Stipe Miocic, his voice sounding like someone was dragging gravel over cement in the background, was introduced by Joe Rogan after his giant-killing win over Francis Ngannou as “the baddest man on the planet”, as the UFC brands their heavyweight champion. Stipe’s response was a semi-shrug, and you legitimately may have missed or misheard it.
I mean, I’m not the scariest, but I’m the baddest.
That was perhaps the most intelligible part of an increasingly garbled interview, in which Stipe, who had just put his opponent through four rounds of hell, gave Ngannou his dues as a tough dude, said getting caught in the first round was his own fault and he would improve, and then reminded everyone that none of this means shit — he’s going to be a dad soon! Hell yeah!
Stipe is right. He is pretty scary, but as a firefighter, his presence is more tuned to be reassuring than intimidating. He refuses to come out and talk trash with his opponents (not that we could understand him anyway), and when he does open up, he’s more silly than scary. Yet, he’s the first man in history to defend that UFC belt more than twice in a row. He did that while still working nearly full-time as a firefighter and EMT in cold, windswept Ohio.
There is something remarkable about how Stipe manages be the most unassuming, yet the best UFC heavyweight in history. That kept running through my head before this fight started, especially in contrast to the man-mountain that is Francis Ngannou. Miocic is a big man, a true heavyweight at 245 or so, and a phenomenal athlete, but his build wouldn’t catch a second glance at the beach or the gym. Somehow, knocking out five UFC opponents in a row still had him pegged as an underdog against Francis Ngannou. His craggy face has been compared to an overgrown Woody Harrelson, and his hoarse growl is like a blue-collar Cleveland version of the Batman voice. He even has a day job, one where almost no one realizes- or really cares- he’s the UFC heavyweight champion.

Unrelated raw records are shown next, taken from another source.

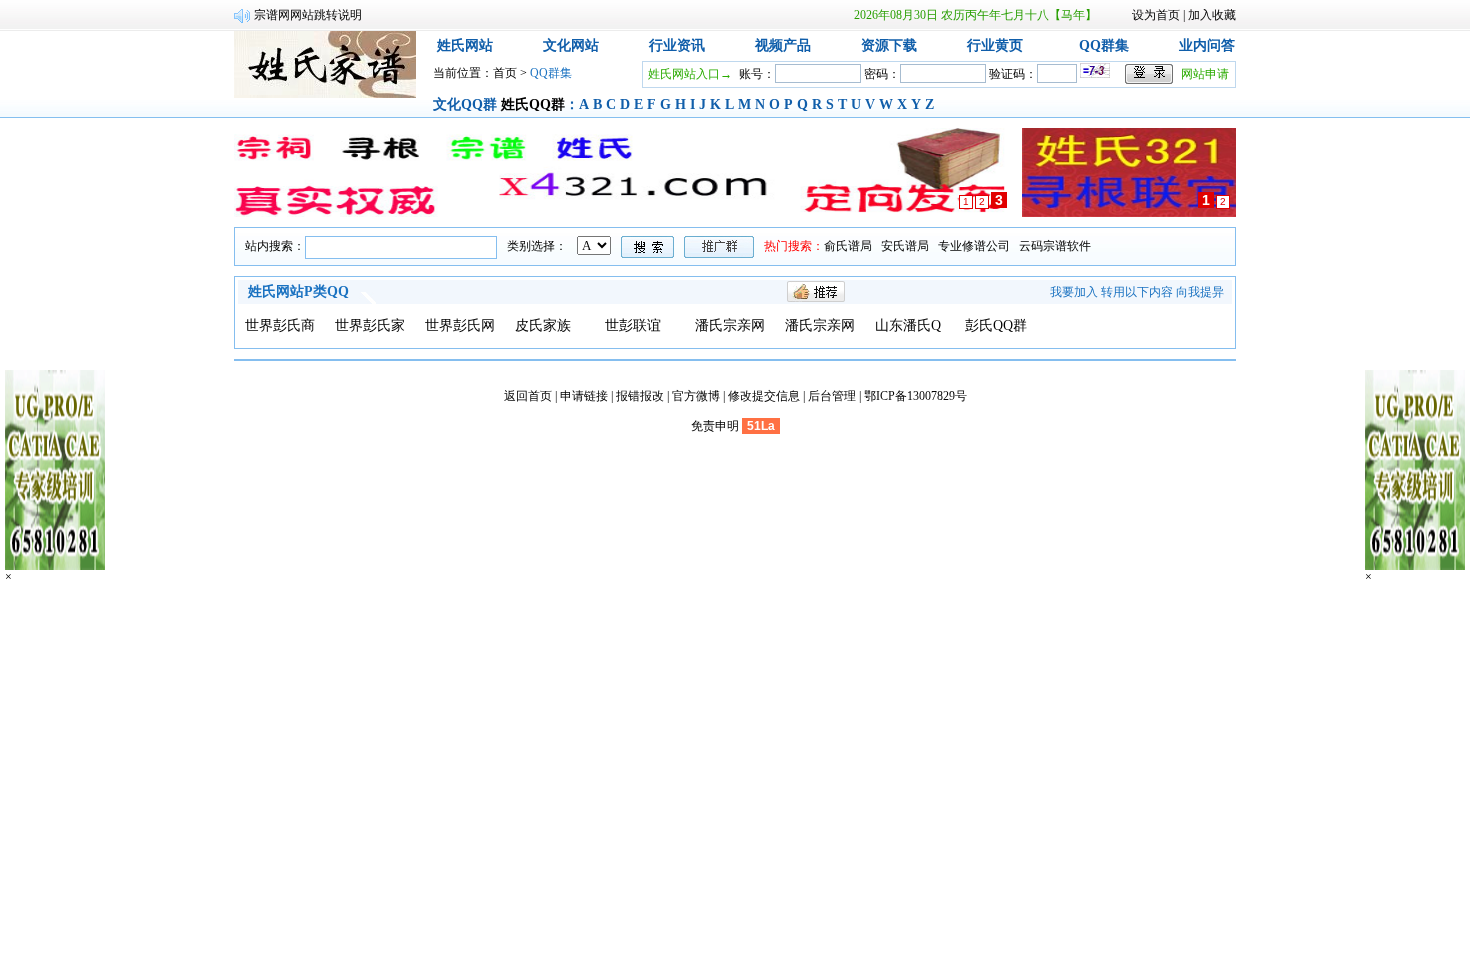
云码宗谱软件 (1055, 246)
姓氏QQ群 (533, 104)
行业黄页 (995, 45)
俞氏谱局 (848, 246)
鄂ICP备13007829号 (915, 396)
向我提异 (1200, 292)
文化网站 (571, 45)
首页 (505, 73)
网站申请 (1205, 74)
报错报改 (640, 396)
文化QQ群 (465, 104)
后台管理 (832, 396)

Stipe isn’t the scariest. But he is the baddest. After he dominated four rounds out of five, it’s easy for forget what a wild, wild ride that first one was. Round one of this fight is easily on the shortlist for best round in heavyweight championship history. Ngannou unleashed all his power, and for a couple minutes it was not a sure thing Stipe would survive it. He focused entirely on defense at times, rolling, slipping, and ducking for single-legs that mostly turned into clinch time. Finally, he unleashed a one-two of his own, cracking Ngannou on the jaw, but the Cameroonian wasn’t going to be intimidated by punching power. It was Stipe’s wrestling that eventually tipped the scale; he shot in and Ngannou, starting to feel the effects of the ferocious pace he had set, went down. Stipe managed to put in some ground and pound. Ngannou got back up, but he was near the end of his gas tank.
The second round was to be more of the same; Ngannou, exhausted, saw his speed diminished, but his power was still there, so Stipe focused on taking him to the mat and leaning his weight on the big man. Even into the third round, Ngannou still managed to crack Stipe with a big shot, but couldn’t stay upright long enough for it to matter. Stipe ground and chipped and ground on him, a grueling strategy that broke Francis’ ability, if not his will, to fight. The most amazing part is that Ngannou somehow hung in there until the finish, his will to fight subsumed under 263 pounds screaming for oxygen.
It was exactly the kind of gritty, grinding warfare that favored a guy who makes his living dealing with high-stress scenarios. Not the scariest... but the baddest.